Friends in Christ,

This letter was going to be a survey to check on how you all are doing with the social distancing and to gauge your comfort with possible small group gatherings when the bishop gives permission, likely sometime in July. That topic will need to wait a bit because we have a more pressing conversation to have. 

Our city, and cities all over the country, are experiencing protests instigated in large part because of the killing of George Floyd, a Black man in Minneapolis, by a police officer. The officer knelt on the neck of George Floyd while being deaf to cries of “I can’t breathe.” And so the nation has erupted into protest. 

A couple of years ago at St. Mark’s, we had the opportunity to read Michelle Alexander’s The New Jim Crow. In her book, Alexander argues that, for Black people in this country, slavery did not stop completely at the Emancipation Proclamation. Indeed, through a pernicious campaign of government, business, and, sadly, the church, Black Americans found themselves in a world where they were denied access to political power, to credit, to property, to education, and to the ballot box. Many of you were alive during forced racial desegregation of schools in this country — a story and a reality not too far in the past. In our current climate, the Jim Crow era laws have been repealed, but the new forms of slavery are mass incarceration for Black and brown people, perilously underfunded public schools, urban blight, a militarized police force, gentrification, and the lack of serious reparations for a people who have been treated as second class citizens since before the founding of this nation. 

And so, while the death of George Floyd lit the spark, the powder was dry and ready. 

So where is God and where is the church? God has a flair for liberating the captive. Our foundational story from the Hebrew Scriptures is the Exodus — the story of God freeing the Hebrews enslaved by Pharaoh and forced to make bricks for monuments. In Jesus’ time, the Samaritans were considered lesser people who looked the wrong way and who worshipped the wrong way. And those very Samaritans were beloved by our Christ over and against the holy people in the temple. God focuses our attention on the plight of the captive, the sorrow of the oppressed, and the cries of the wronged. 

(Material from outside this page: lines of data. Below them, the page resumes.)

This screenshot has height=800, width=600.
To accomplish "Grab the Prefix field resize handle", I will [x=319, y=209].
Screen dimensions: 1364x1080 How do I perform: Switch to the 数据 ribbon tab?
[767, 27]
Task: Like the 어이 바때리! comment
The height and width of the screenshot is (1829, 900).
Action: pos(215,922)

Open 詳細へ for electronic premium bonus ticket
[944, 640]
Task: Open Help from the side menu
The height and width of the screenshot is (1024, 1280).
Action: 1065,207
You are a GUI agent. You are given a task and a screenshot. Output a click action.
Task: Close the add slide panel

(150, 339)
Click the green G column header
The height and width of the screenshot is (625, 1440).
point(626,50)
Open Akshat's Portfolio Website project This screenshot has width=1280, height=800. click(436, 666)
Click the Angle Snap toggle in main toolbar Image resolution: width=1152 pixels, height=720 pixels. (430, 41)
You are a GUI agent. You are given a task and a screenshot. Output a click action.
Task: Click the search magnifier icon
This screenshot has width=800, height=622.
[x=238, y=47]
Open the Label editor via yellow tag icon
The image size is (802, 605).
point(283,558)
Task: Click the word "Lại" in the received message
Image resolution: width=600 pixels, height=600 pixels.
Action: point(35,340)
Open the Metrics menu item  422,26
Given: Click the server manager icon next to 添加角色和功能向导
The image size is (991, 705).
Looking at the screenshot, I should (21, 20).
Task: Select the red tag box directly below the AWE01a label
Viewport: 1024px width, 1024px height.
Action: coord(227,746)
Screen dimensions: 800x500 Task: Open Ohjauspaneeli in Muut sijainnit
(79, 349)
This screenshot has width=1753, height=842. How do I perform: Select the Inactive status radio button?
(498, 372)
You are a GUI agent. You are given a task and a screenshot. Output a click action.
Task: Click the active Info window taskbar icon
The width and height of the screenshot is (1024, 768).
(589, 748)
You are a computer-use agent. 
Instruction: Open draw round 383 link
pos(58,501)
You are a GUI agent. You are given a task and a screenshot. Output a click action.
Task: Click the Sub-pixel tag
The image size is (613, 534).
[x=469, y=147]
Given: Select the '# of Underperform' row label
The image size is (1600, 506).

The church has a spotty record when it comes to white supremacy. For every pastor you saw marching with Dr. King in Selma, there was a church building or seminary built with slave labor. For every Fr. Groppi, there are parishes who fled to the suburbs during white flight. And so we have vastly different models for how to actively be Christians, and I would hope we choose the right one. 

Several of you have sent me messages about some action you feel like you can take to bring justice to the racial and economic divide in our city. The responses have been diverse — from giving money to the Southern Poverty Law Center, to getting involved in the Black Lives Matter protest, to advocating for appropriate mental health services in Black and other disenfranchised communities in our city. We have built a society on a great lie — that whiteness is by nature good, noble, hard-working, prosperous, and holy. This is not true nor has it ever been. For those of us who are white, this is a moment to interrogate our own privilege, listen to minority voices, and leverage our power for the betterment of this city. 

God resources God’s vision. If a just city is the vision of God, then the resources are all around us. Open your checkbooks to The Gathering and the Riverwest Food Pantry. Consider finding ways to support local public schools that provide so much for children in poverty. Look around your life to see where you have some power or influence and use it to help repair the breach in our society. Listen to minority voices. They are crying out for their lives.